Don't be utopian, again, be realistic.
And then along with that, try to pin point the exact time or the month or the quarter, where you're going to start to see a return on that investment.
So when it is going to start impacting projects and impacting people.
When I'm going to start saving money on maintenance. So, we've got the problem statement, we've got benefits, cost, risk, and delivery. So it has a much better change of holding water if you can manage the cost and the risk.
For a lot of businesses, they are happy to go with what employees are wanting.
But the big ones that they are conscious of, is the cost and the risk of doing so.
So, I've got three different strategies for you that you can take home.
#1 I call the chip away.
and the chip away is essentially where people just work on it in their free time.
Costs you nothing.
Like people aren't doing anything anyway.
They may as well be working on the design system. And the great part is that it's free and risk free. Because you're not doing it at the opportunity cost of doing something else.
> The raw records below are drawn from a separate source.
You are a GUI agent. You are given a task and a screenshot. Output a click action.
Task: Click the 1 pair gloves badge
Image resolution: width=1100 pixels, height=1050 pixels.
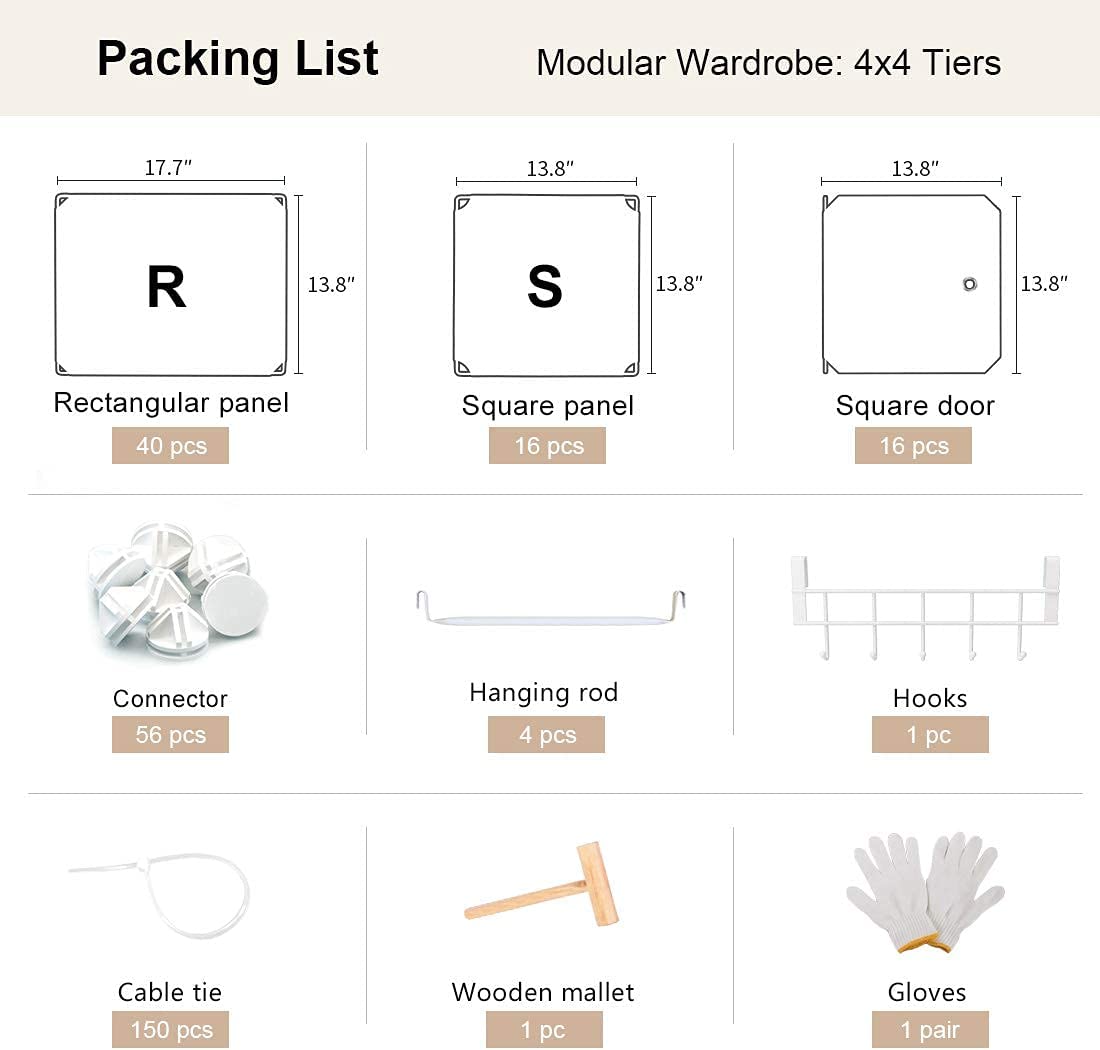[x=930, y=1029]
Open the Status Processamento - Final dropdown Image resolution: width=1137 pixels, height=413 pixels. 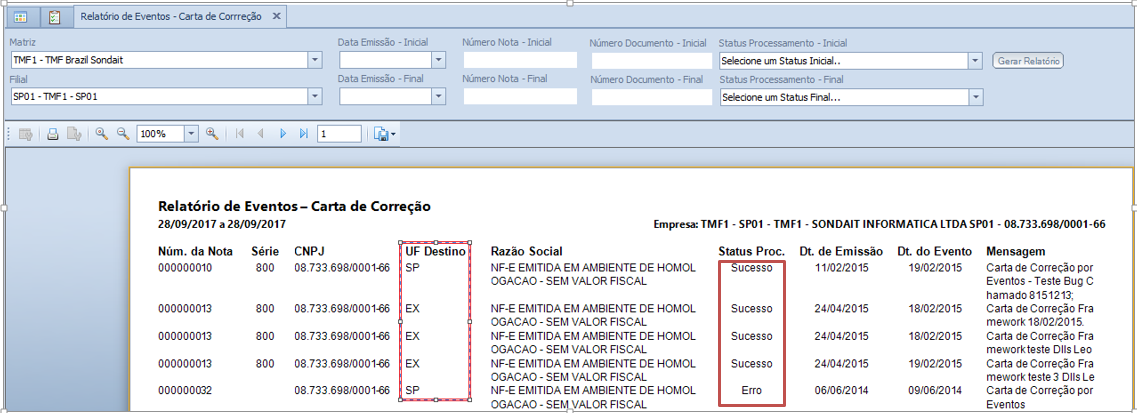(x=975, y=97)
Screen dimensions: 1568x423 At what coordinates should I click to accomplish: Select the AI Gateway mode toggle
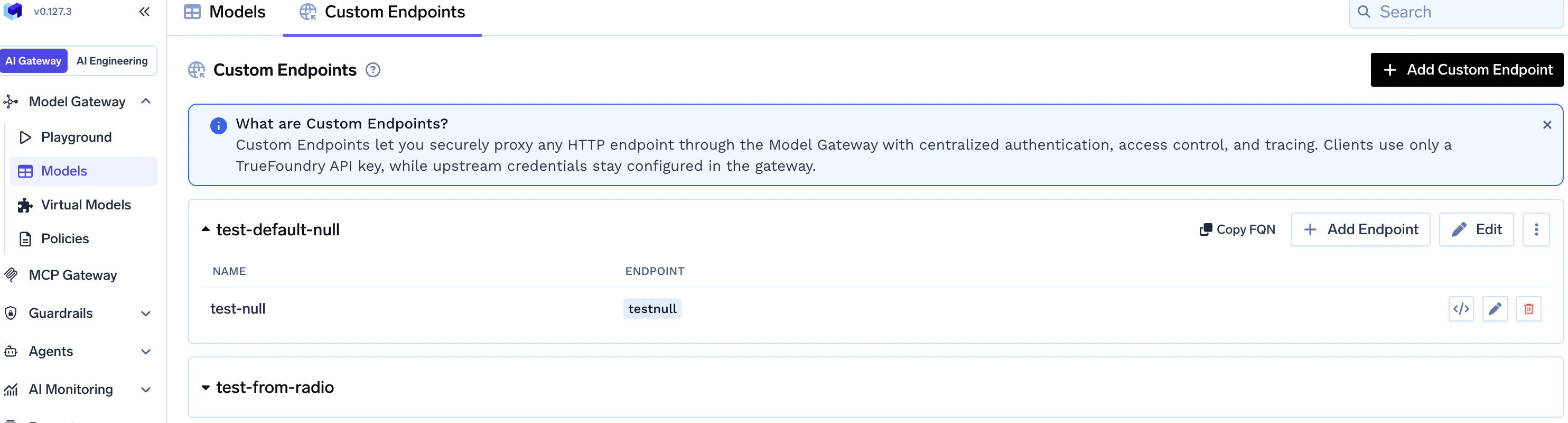(x=34, y=60)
The down side is, people picking this thing up, doing a little bit of work on it, and putting it back down.
So it's going to be really slow.
And the quality is going to be pretty bad.
Because no one has a more wholistic view of it. No one gets time dedicated to work on it.
So it's going to be a little sketchy.
Still worth doing though.
The second strategy is what I like to call hibernation. And, this only works if the business is really convinced. They're like, yep, we are all in, we are ready to do this. We're ready to invest big.
And that's when you get a whole team of designers and developers and they're working on the design system full time.
And the great thing is, is that it's their job now. So they're going to do it really well.
And they're going to do it pretty quickly.
You're going to see returns a lot faster.
And the quality is going to be great because they are working on it day in and day out. The down side is, it is going to be costly. Because all those people could be working on things that directly increase revenue.
But suddenly they're pulled off of all these things. And because it costs a lot, there's a high amount of risk.
What if it falls on it's face? Then we couldn't spent all this money doing something else. And my personal favourite.
Is called piggyback.
And piggybacking is when you're already doing parts of design systems all over the company. So, you try and do it on the side, along with your other projects.
And you pull everything in together, so you can balance out the cost.
Because it's all paid for by the other projects. And because you're building it for these other projects, you're still doing everything of a high quality. So it's great.
The down side here is, because you're piggybacking on another project, you don't want to put that at risk. You don't want to artificially blow out it's time lines or make it cost a lot of money.
Because if you do, it's probably not a good future for you're design system.
So, we've got chipping away, we've got hibernation, and we've got piggybacking.
And the last thing I want to go through is, basically just an idea on how we can collect a lot of this information that we need to communicate. And almost everyone here will be familiar with the business model canvas.
No? Really? They look exactly like this but it says business model canvas.
(laughs) At the top.
And all the boxes are filled with different content. But I've flogged the idea and I've made a design system canvas.
Which basically just helps everyone in the team come together around these questions and answer them in their own way.
So that you can pull all these things together and then start to write the business case out of that. It's a very designer way of collecting all these thoughts from people.
To have a canvas.
So all these different sections, do relate to the best practise of a business case. We've got problem statement, we've got benefits, we've got a cost estimation, a risk assessment, and an implementation plan.